The study authors reviewed CQI data on more than 87,000 patients undergoing general anesthesia from 2002 through 2004 at facilities where the physician group, Southeast Anesthesiology Consultants, provided anesthesia. The facilities, located around the Charlotte, North Carolina region, included an 861-bed academic medical center, six community hospitals and one ambulatory surgery center. The collected data represented a wide variety of patient populations.

Southeast Anesthesiology Consultants uses a CQI program to continuously monitor and improve anesthetic practice.  CQI provides real time feedback on all aspects of the patient’s anesthetic care.  Patients were interviewed twice during a 48-hour postoperative period, and were asked questions designed to determine if they had experienced intraoperative awareness.  All cases that met the criteria for awareness were examined by the CQI committee to assess the need to modify anesthetic practice and were included in the report.
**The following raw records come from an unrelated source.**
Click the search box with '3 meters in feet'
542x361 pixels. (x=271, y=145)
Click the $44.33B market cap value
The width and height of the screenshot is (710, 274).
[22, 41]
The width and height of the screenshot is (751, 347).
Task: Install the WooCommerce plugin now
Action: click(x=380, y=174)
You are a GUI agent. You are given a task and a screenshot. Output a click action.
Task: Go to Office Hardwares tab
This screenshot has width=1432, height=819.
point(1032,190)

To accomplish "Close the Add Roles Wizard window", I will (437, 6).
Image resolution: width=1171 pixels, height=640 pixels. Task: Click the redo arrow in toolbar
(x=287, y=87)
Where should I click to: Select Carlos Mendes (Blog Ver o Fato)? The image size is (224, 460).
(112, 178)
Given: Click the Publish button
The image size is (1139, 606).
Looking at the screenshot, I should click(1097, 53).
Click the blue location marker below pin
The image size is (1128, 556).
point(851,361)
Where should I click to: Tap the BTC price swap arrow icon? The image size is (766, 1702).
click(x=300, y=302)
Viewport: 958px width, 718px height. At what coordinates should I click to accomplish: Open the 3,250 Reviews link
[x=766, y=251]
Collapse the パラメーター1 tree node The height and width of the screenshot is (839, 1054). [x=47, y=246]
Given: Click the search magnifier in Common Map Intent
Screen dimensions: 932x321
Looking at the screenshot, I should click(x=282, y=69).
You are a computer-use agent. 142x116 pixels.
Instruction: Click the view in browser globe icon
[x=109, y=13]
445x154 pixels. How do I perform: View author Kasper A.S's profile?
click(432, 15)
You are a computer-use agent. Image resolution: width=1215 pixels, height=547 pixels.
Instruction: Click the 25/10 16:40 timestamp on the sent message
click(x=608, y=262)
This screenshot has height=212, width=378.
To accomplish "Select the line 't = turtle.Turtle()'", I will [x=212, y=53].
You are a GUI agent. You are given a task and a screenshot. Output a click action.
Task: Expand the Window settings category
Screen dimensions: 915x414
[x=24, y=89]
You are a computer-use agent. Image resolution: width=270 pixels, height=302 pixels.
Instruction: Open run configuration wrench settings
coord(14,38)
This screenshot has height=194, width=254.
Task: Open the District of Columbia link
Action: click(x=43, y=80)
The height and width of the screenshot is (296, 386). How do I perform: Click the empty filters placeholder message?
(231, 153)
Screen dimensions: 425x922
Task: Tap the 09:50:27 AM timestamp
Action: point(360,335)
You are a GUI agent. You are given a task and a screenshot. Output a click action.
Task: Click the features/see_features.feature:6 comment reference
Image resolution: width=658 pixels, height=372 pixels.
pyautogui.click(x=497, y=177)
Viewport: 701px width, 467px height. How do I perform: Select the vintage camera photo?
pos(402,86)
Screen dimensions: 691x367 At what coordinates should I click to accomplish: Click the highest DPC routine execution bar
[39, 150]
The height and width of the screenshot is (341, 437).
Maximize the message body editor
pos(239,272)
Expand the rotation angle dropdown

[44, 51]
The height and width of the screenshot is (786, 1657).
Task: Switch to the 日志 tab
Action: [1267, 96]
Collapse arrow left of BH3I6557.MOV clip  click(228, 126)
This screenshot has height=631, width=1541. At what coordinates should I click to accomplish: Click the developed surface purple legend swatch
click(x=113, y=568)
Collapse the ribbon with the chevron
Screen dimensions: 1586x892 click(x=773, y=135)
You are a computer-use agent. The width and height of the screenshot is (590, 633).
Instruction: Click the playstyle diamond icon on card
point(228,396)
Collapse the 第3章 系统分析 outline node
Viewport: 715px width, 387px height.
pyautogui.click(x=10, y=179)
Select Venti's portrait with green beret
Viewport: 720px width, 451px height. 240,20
The CQI program includes the Quality Assurance (QA) process which aids in the collection of information on all surgical patients throughout their hospital stay.  This data tool covers the patient’s entire anesthetic experience and represents more than 50 quality indicators, which are used to assess patient comfort and quality of care.

All general anesthetics were delivered under the supervision of Board-certified anesthesiologists. The practice does not utilize brain function monitors in the operating rooms at any of the locations where it provides anesthesia.

Recovery room nurses initially questioned the patients in the postanesthesia care unit about the possibility of awareness. The CQI team then interviewed patients within one to two days after their anesthetic. During each interview the patient was again questioned about the anesthesia experience and the possibility of awareness. 

The CQI program also focuses on surveying all surgical patients in person or by mail and asking them to describe their experiences in detail before, during and after their surgery.

Based on previous literature, the study authors expected they might find that the incidence of awareness at a teaching hospital would be higher than that at other types of facilities, due to the difficulty of the cases.  However, the difference in the rates between the teaching hospital and the community hospitals was not statistically significant.

From the 211,842 anesthetics delivered during the study period, 177,468 (83.12%) were followed by the QA process.  Of those, a total of 87,361 patients were identified as meeting the study criteria by being over 18 years of age and undergoing a general anesthetic.  (Awareness is not an issue for patients undergoing regional or local anesthesia, as it is expected that patients will be awake or aware during all or part of the procedure.)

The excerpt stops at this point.